(PROVIDED ENTRIES Opens)

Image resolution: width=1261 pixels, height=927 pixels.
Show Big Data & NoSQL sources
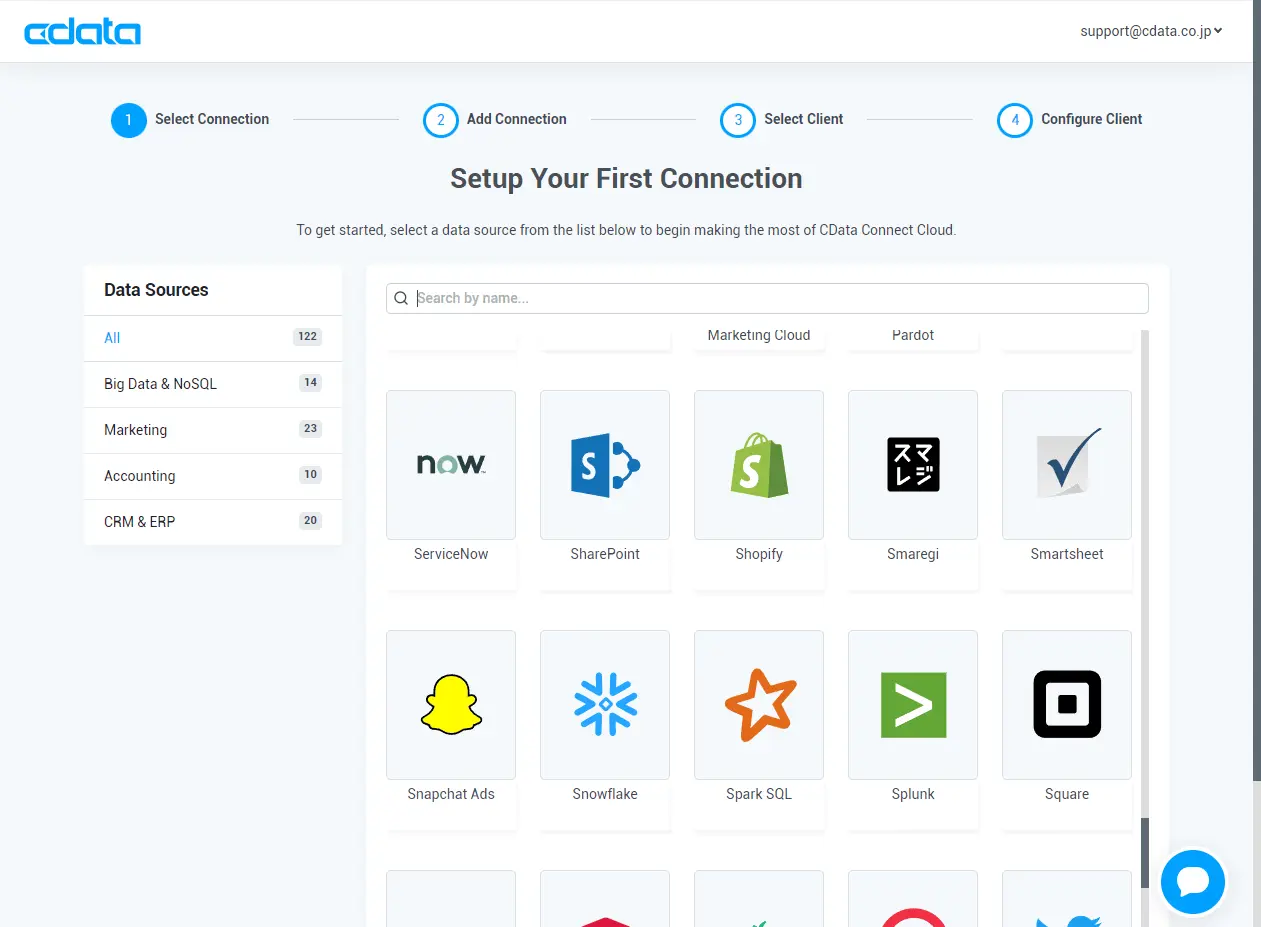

(PROVIDED ENTRIES Closes)
(PROVIDED ENTRIES Opens)

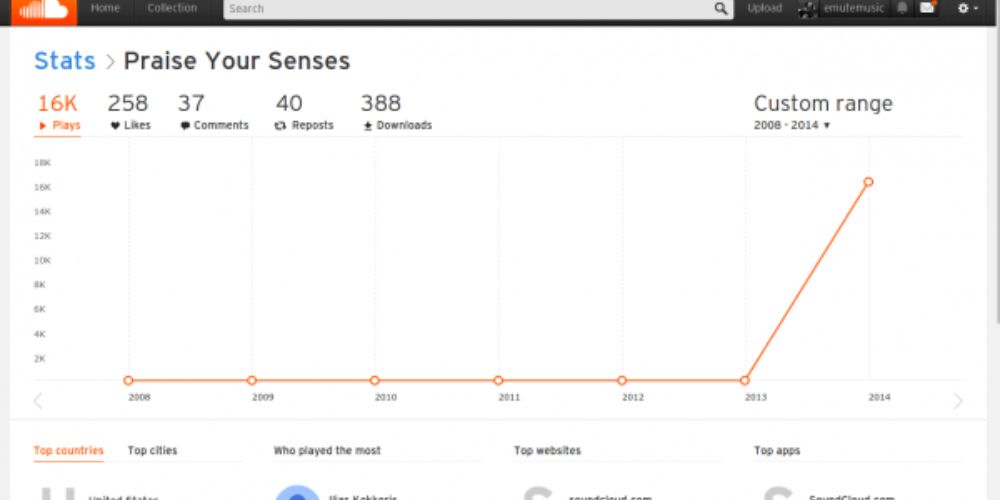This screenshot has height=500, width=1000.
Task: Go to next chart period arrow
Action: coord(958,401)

(PROVIDED ENTRIES Closes)

• WORK INSTRUCTION
Copy out, exactly and alone, the lines of the entries above between the ones holding "Image resolution: width=1261" and "Show Big Data & NoSQL sources", inclusive.

• SOLUTION BELOW
Image resolution: width=1261 pixels, height=927 pixels.
Show Big Data & NoSQL sources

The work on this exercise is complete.